■ **BRIEF**: Please carry on the first-impressions review of the ZTE Spro 2 smart projector, starting right after its last sentence.

____ GIVEN TEXT

Aug 19 AT 7:54 PM Brooks Barnard 0 Comments

ZTE Spro 2 smart projector first impressions

ZTE Spro 2-2

When offered the opportunity to review the ZTE Spro 2 smart projector, I jumped on it. Isn’t Android and Me an Android site, though? Yes it is, my friend. The Spro 2 runs Android in a way that’s very familiar way to all of us Android fans while being hardware that is mostly unique in the Android world. It runs Android, it has a 6,300mAh battery, it’s a mobile hotspot, and it’s a projector. Yes, please.

I received the ZTE Spro 2 exactly five days ago while on a little vacation to attend my brother-in-law’s wedding. It has already demonstrated the convenience of this type of device in two of the major ways it was intended: as a smart projector and a mobile hotspot.

________
____ MATERIAL SUPPLIED

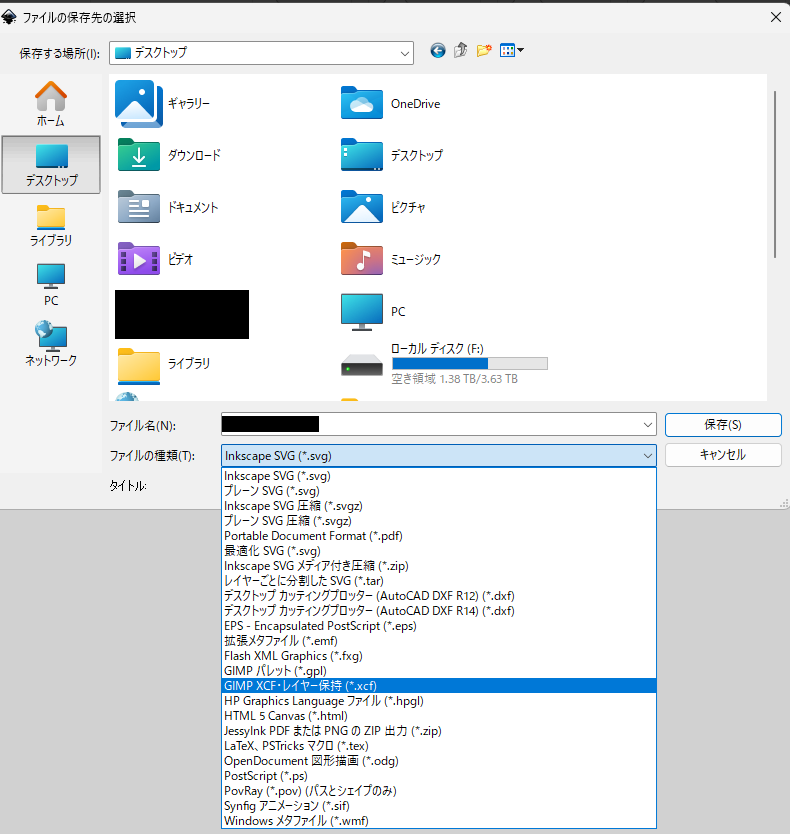
Task: Click the キャンセル button
Action: [x=722, y=455]
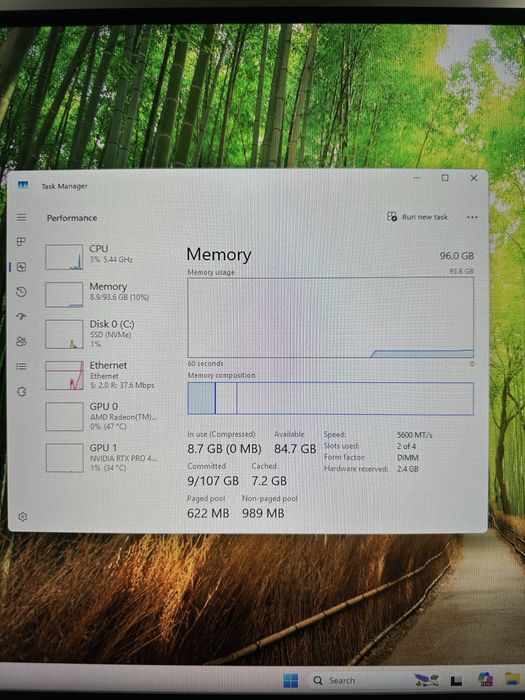Viewport: 525px width, 700px height.
Task: Select the Ethernet performance item
Action: pyautogui.click(x=102, y=375)
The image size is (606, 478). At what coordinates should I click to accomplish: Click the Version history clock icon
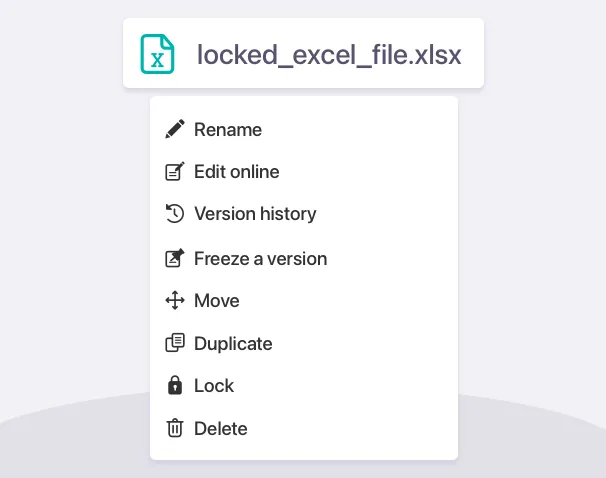click(x=175, y=213)
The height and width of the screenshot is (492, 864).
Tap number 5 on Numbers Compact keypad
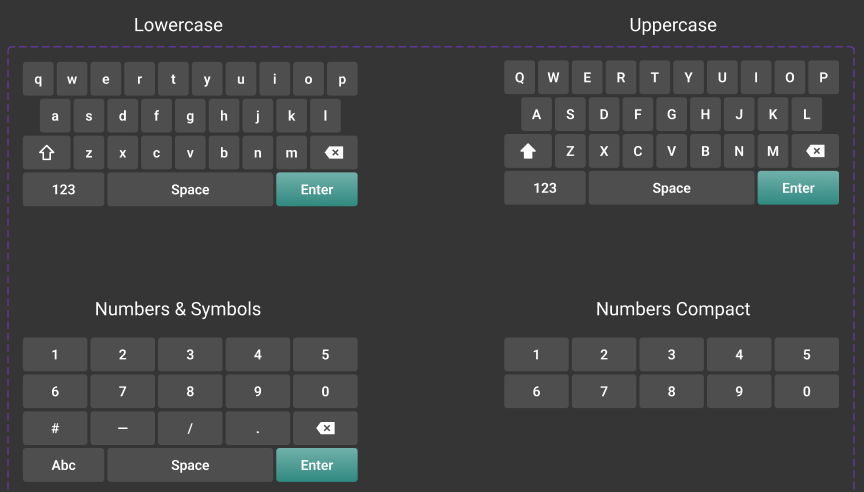[x=807, y=354]
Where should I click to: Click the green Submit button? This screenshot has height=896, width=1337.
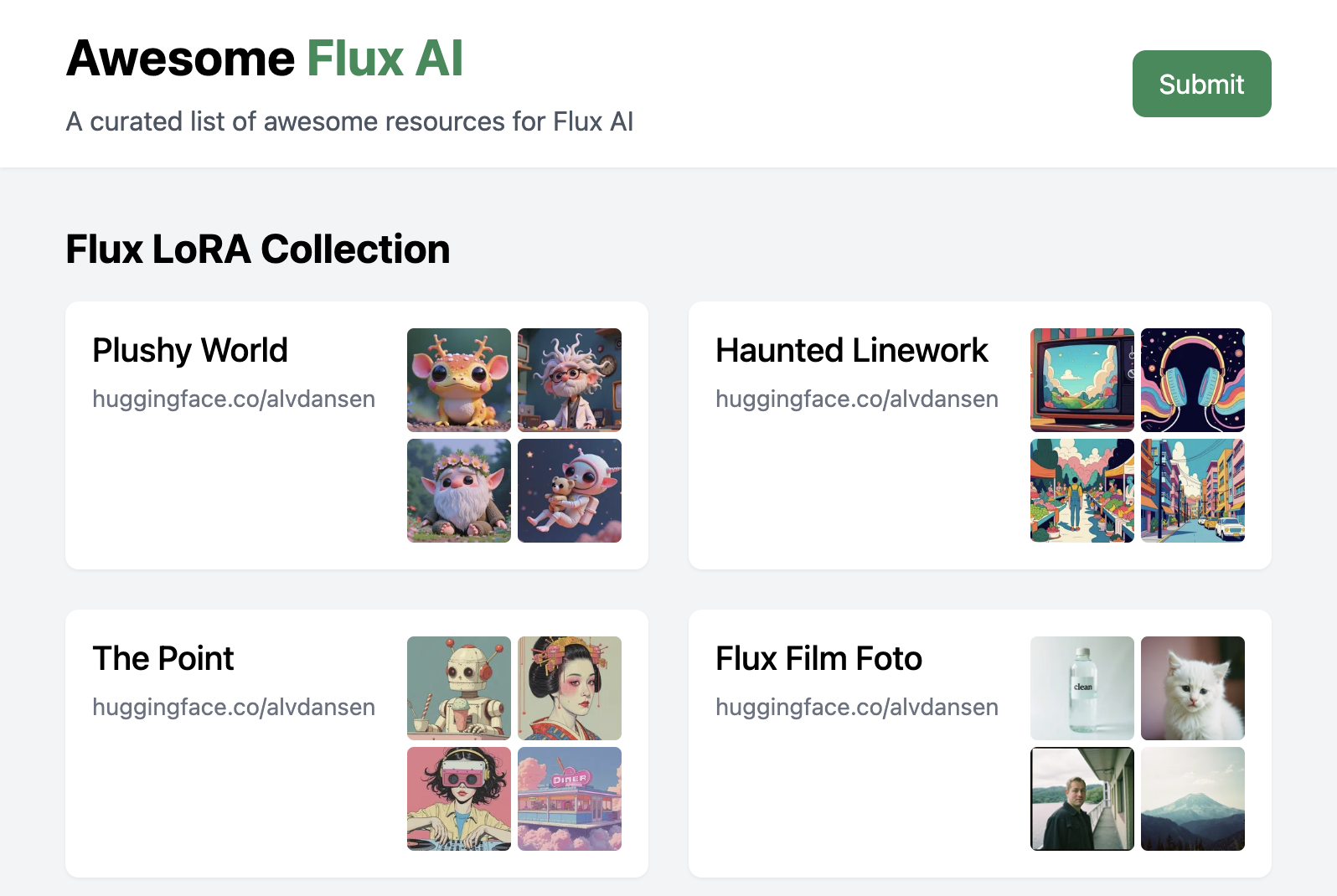1201,84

________

■ **TASK RESPONSE**:
On Friday, my wife and many other members of her family were setting up for the wedding. I was free labor. Kids were running wild everywhere. It was the complete opposite of a nice, relaxing vacation. Then the ZTE Spro 2 arrived. I found a vacant room, unboxed the Spro 2, signed in with my Google Play account, and immediately started projecting Big Hero 6 for the kids. The Spro 2 did not get me out of being used as free labor, but it was 50 times easier without kids getting in the way. The Verizon mobile connectivity of the Spro 2 and its 6,300mAh battery worked brilliantly. It even has a built-in speaker that was loud enough to be heard over a bunch of noisy kids. The portability of this device is fantastic. It saved the day, or at least a bit of my sanity.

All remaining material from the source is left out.